HTPとKFDに強みを見いだす:投影描画法を病理から資源へと読み替える
HTPやKFDの描画から、欠陥ではなく隠れた強みを読み取る方法。投影法の解釈を病理からレジリエンスへと転換する、実践的なリフレーミングの技法を紹介します。

この記事のポイント
HTPやKFDといった投影描画法は、従来、葛藤や機能不全のサインを探す病理のレンズを通して読まれてきました。ポジティブ心理学やレジリエンス研究を踏まえると、同じ描画指標を適応的な資源として読み替えることができます。根や幹を粘り強さの表れと見たり、家族描画の区画化を健全な境界の維持と捉えたりするのがその例です。描画後質問(PDI)でのリフレーミングは、クライエントが無意識の資源を意識化する助けになります。この資源志向の姿勢は、複雑なケースで治療の行き詰まりを越えていくうえでとりわけ有用です。
あなたは描画のなかに「雨」を見ていますか、それとも「傘」を見ていますか
私たちは毎週、面接室でクライエントの描画と向き合います。HTP(House-Tree-Person)やKFD(動的家族描画法)といった投影法は、クライエントがまだ言葉にできていない素材へとつながる窓を開いてくれます。けれども、正直に問い直してみる価値があります。その窓を覗き込むとき、私たちは傷、欠陥、病理ばかりを探してはいないでしょうか。

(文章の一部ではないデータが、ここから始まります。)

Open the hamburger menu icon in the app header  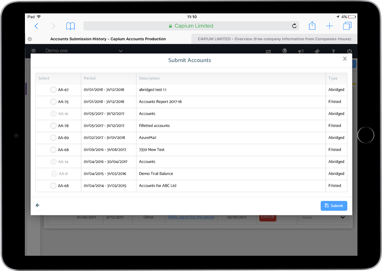(x=34, y=51)
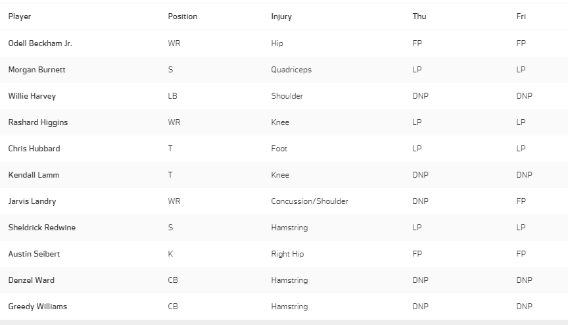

「木に節があるから、トラウマがあるにちがいない」。「屋根が大きすぎる――空想と引きこもりの傾向だ」。「家族成員がたがいに壁で隔てられている、つながりを欠いたシステムだ」。こうした臨床的推論には意味があります。しかし、クライエントが鉛筆を手に取り、紙に一本の線を引くまでにどれほどのエネルギーを要したか――それは見落とされがちです。主訴はクライエントが私たちを訪れる理由ですが、その問題を解決し成長を駆動するエンジンは、ほとんどの場合クライエント自身の強みと資源から動力を得ています。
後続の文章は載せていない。